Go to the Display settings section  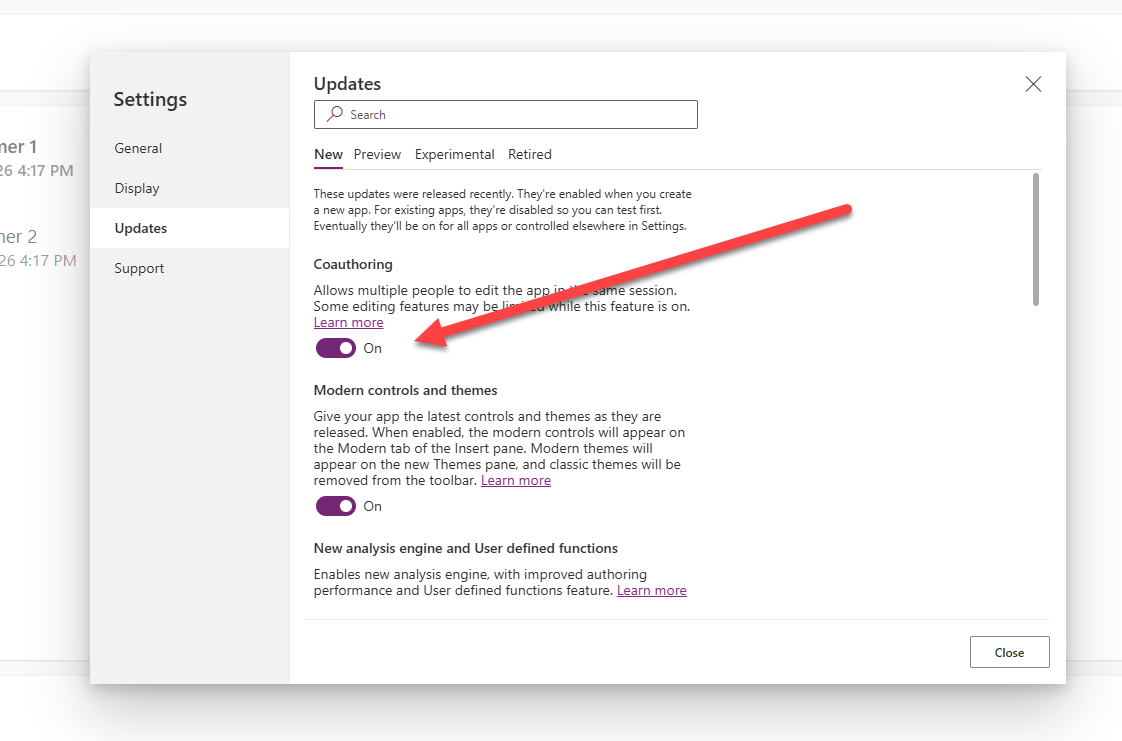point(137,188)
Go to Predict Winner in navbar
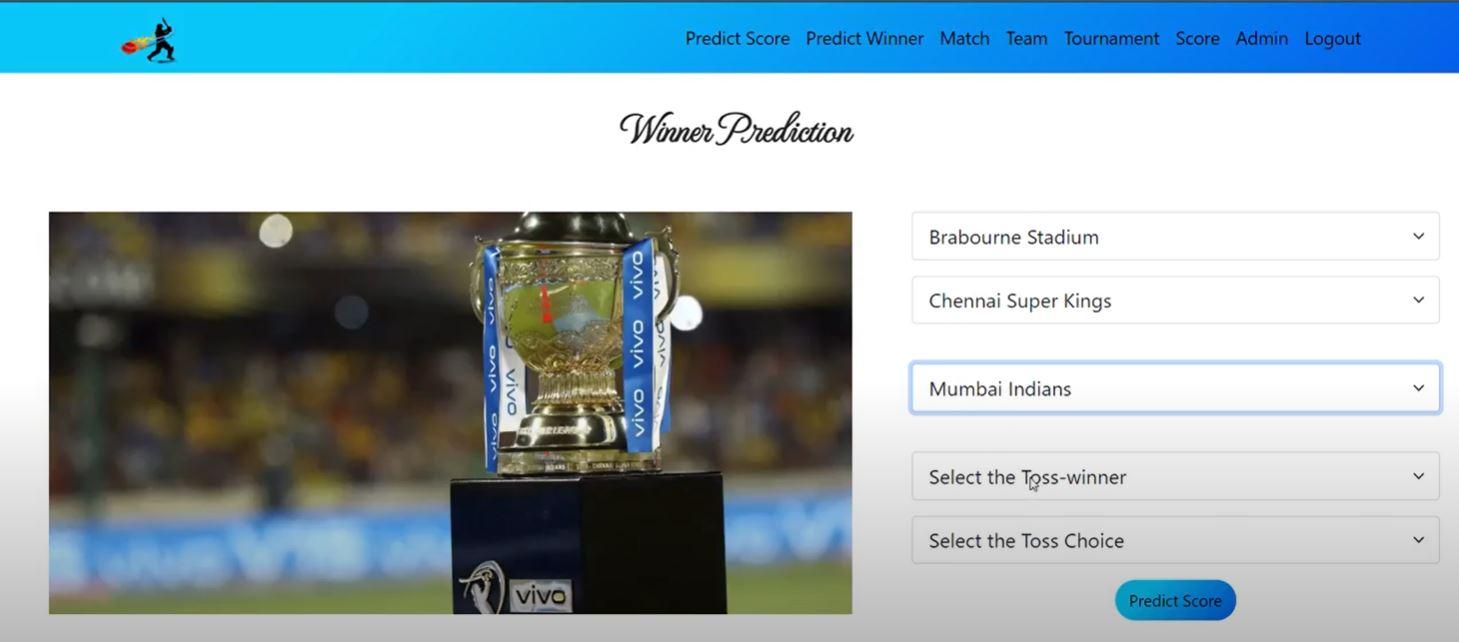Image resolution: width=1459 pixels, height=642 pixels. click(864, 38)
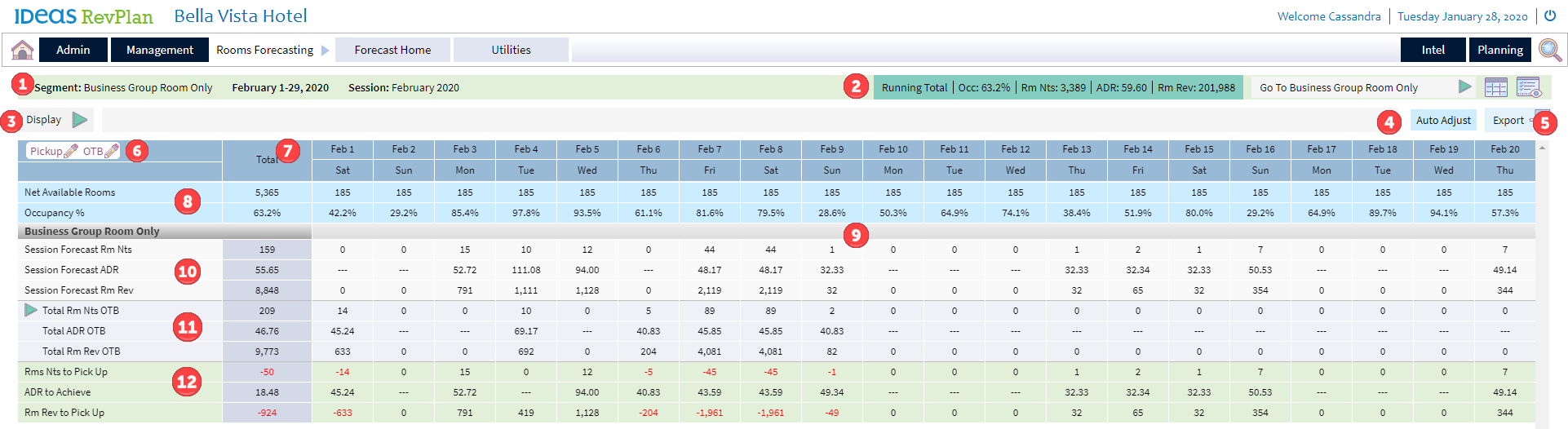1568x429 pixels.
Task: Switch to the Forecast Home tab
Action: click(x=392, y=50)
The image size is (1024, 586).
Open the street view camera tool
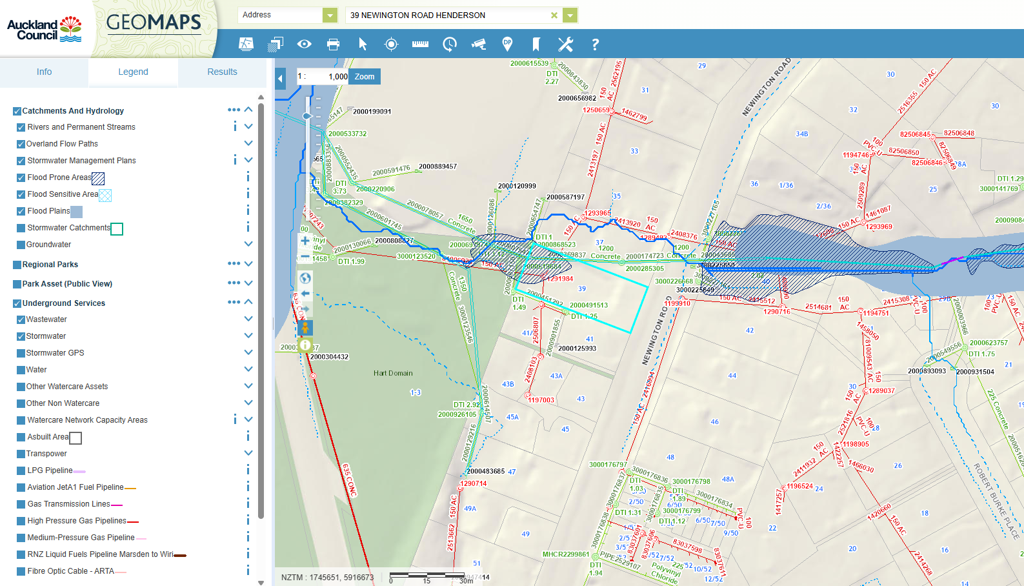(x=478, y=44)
----------
Reproduce exactly, and only, the lines from the one containing "The image size is (1024, 586)." through the last line of the records above, both included, leaving out any pictures.

The image size is (1024, 586).
Open the street view camera tool
(x=478, y=44)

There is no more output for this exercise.